## Assignment
Write out the records below once more, exactly as they stand.

######

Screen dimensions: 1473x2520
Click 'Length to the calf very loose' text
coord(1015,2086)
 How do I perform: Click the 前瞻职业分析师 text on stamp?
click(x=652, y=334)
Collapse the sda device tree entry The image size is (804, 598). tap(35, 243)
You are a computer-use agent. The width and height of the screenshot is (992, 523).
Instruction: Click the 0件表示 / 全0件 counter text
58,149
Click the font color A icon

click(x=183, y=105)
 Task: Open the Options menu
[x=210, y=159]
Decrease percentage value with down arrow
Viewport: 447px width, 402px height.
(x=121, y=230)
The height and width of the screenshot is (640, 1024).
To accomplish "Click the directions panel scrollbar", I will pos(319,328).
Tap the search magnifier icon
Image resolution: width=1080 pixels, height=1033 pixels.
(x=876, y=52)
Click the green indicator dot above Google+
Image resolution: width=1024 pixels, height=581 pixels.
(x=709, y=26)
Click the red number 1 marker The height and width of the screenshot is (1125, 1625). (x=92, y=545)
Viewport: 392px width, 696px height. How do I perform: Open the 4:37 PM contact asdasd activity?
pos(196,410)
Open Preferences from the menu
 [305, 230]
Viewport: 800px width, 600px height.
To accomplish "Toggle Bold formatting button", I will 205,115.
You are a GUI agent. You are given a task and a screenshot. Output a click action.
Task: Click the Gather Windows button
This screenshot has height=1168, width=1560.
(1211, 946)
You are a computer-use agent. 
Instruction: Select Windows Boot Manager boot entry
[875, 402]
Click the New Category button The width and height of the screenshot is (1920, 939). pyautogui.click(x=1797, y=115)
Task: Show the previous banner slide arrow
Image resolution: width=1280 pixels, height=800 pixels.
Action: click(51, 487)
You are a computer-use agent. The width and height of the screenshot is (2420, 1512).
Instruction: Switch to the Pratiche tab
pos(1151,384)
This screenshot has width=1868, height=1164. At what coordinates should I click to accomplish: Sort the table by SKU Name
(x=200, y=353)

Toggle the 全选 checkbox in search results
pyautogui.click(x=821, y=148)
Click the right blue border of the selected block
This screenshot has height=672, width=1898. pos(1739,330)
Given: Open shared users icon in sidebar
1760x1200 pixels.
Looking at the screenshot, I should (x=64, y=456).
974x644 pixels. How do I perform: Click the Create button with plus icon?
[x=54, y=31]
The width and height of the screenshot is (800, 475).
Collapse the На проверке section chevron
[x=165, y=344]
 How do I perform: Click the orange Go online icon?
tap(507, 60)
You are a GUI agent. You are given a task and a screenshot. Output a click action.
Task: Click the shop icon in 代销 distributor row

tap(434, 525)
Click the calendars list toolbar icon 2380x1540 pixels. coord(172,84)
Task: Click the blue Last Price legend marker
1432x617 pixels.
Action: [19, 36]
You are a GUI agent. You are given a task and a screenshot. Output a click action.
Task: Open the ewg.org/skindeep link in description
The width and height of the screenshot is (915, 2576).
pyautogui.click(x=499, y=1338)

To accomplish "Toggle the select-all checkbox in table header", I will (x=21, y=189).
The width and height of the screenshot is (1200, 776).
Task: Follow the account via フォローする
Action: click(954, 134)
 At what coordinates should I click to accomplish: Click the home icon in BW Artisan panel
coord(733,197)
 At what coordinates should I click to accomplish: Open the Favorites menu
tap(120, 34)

######

## Written reply
Screen dimensions: 1473x2520
Click 'Length to the calf very loose' text
coord(1015,2086)
 How do I perform: Click the 前瞻职业分析师 text on stamp?
click(x=652, y=334)
Collapse the sda device tree entry The image size is (804, 598). tap(35, 243)
You are a computer-use agent. The width and height of the screenshot is (992, 523).
Instruction: Click the 0件表示 / 全0件 counter text
58,149
Click the font color A icon

click(x=183, y=105)
 Task: Open the Options menu
[x=210, y=159]
Decrease percentage value with down arrow
Viewport: 447px width, 402px height.
(x=121, y=230)
The height and width of the screenshot is (640, 1024).
To accomplish "Click the directions panel scrollbar", I will pos(319,328).
Tap the search magnifier icon
Image resolution: width=1080 pixels, height=1033 pixels.
(x=876, y=52)
Click the green indicator dot above Google+
Image resolution: width=1024 pixels, height=581 pixels.
(x=709, y=26)
Click the red number 1 marker The height and width of the screenshot is (1125, 1625). (x=92, y=545)
Viewport: 392px width, 696px height. How do I perform: Open the 4:37 PM contact asdasd activity?
pos(196,410)
Open Preferences from the menu
 [305, 230]
Viewport: 800px width, 600px height.
To accomplish "Toggle Bold formatting button", I will 205,115.
You are a GUI agent. You are given a task and a screenshot. Output a click action.
Task: Click the Gather Windows button
This screenshot has height=1168, width=1560.
(1211, 946)
You are a computer-use agent. 
Instruction: Select Windows Boot Manager boot entry
[875, 402]
Click the New Category button The width and height of the screenshot is (1920, 939). pyautogui.click(x=1797, y=115)
Task: Show the previous banner slide arrow
Image resolution: width=1280 pixels, height=800 pixels.
Action: click(51, 487)
You are a computer-use agent. The width and height of the screenshot is (2420, 1512).
Instruction: Switch to the Pratiche tab
pos(1151,384)
This screenshot has width=1868, height=1164. At what coordinates should I click to accomplish: Sort the table by SKU Name
(x=200, y=353)

Toggle the 全选 checkbox in search results
pyautogui.click(x=821, y=148)
Click the right blue border of the selected block
This screenshot has height=672, width=1898. pos(1739,330)
Given: Open shared users icon in sidebar
1760x1200 pixels.
Looking at the screenshot, I should (x=64, y=456).
974x644 pixels. How do I perform: Click the Create button with plus icon?
[x=54, y=31]
The width and height of the screenshot is (800, 475).
Collapse the На проверке section chevron
[x=165, y=344]
 How do I perform: Click the orange Go online icon?
tap(507, 60)
You are a GUI agent. You are given a task and a screenshot. Output a click action.
Task: Click the shop icon in 代销 distributor row

tap(434, 525)
Click the calendars list toolbar icon 2380x1540 pixels. coord(172,84)
Task: Click the blue Last Price legend marker
1432x617 pixels.
Action: [19, 36]
You are a GUI agent. You are given a task and a screenshot. Output a click action.
Task: Open the ewg.org/skindeep link in description
The width and height of the screenshot is (915, 2576).
pyautogui.click(x=499, y=1338)

To accomplish "Toggle the select-all checkbox in table header", I will (x=21, y=189).
The width and height of the screenshot is (1200, 776).
Task: Follow the account via フォローする
Action: click(954, 134)
 At what coordinates should I click to accomplish: Click the home icon in BW Artisan panel
coord(733,197)
 At what coordinates should I click to accomplish: Open the Favorites menu
tap(120, 34)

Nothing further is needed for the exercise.